II ЯШКА-«СКАКУН»

Яшка был смелый и ловкий скакун. Своей смелостью и ловкостью он ярко выделялся из сотен бесцветных толчковских, пересыпских и портовых скакунов и считался первым скакуном в Одессе.

Вскочить на задок экипажа, направляющегося в Овидиополь, в мгновение ока отрезать чемодан, стащить с телеги поросенка, клетку с квочками или цесарками, бочонок вина, свиту (кожух), мешок с ячменем, крынку с творогом, прыгнуть на рессоры быстро бегущих дрожек и вытащить из кармана ездока массаматам (кошелек) или бимбор с лентой (часы с цепочкой) так, чтобы тот не только не заметил, но и не почувствовал, было для него забавой и шуткой.
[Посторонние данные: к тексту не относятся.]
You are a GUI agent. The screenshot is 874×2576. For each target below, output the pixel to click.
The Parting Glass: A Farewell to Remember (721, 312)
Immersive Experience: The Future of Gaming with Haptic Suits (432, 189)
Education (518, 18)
Это давалось ему так же легко, как плюнуть.

Главной ареной его был толчок (толкучий рынок). Вот благодарная для всякого скакуна арена. Мимо толчка с утра до вечера, как молочные реки, текут из окрестных деревень в город и обратно телеги, нагруженные всяким добром, а на трех площадях его — на этих кисельных берегах, окруженных как бы громадами грязно-белых скал — трехэтажными и четырехэтажными домами — вечно толчея, вечно пропасть всякого темного и наивного люда, объегорить которого и обобрать очень легко. И Яшка подвизался на этой арене с большим успехом, как артист, как величайший маг и фокусник.

Неслышно, как зефир, он перелетал от одного чужого кармана к другому и грациозно и легко, как стрекоза, перескакивал с воза на воз, тащил носовые платки, кошельки, хватал все, что приятно ласкало его глаз, сеял кругом плач, причитания, смех, возмущение и глубоко комические и вместе с тем глубоко драматические сцены.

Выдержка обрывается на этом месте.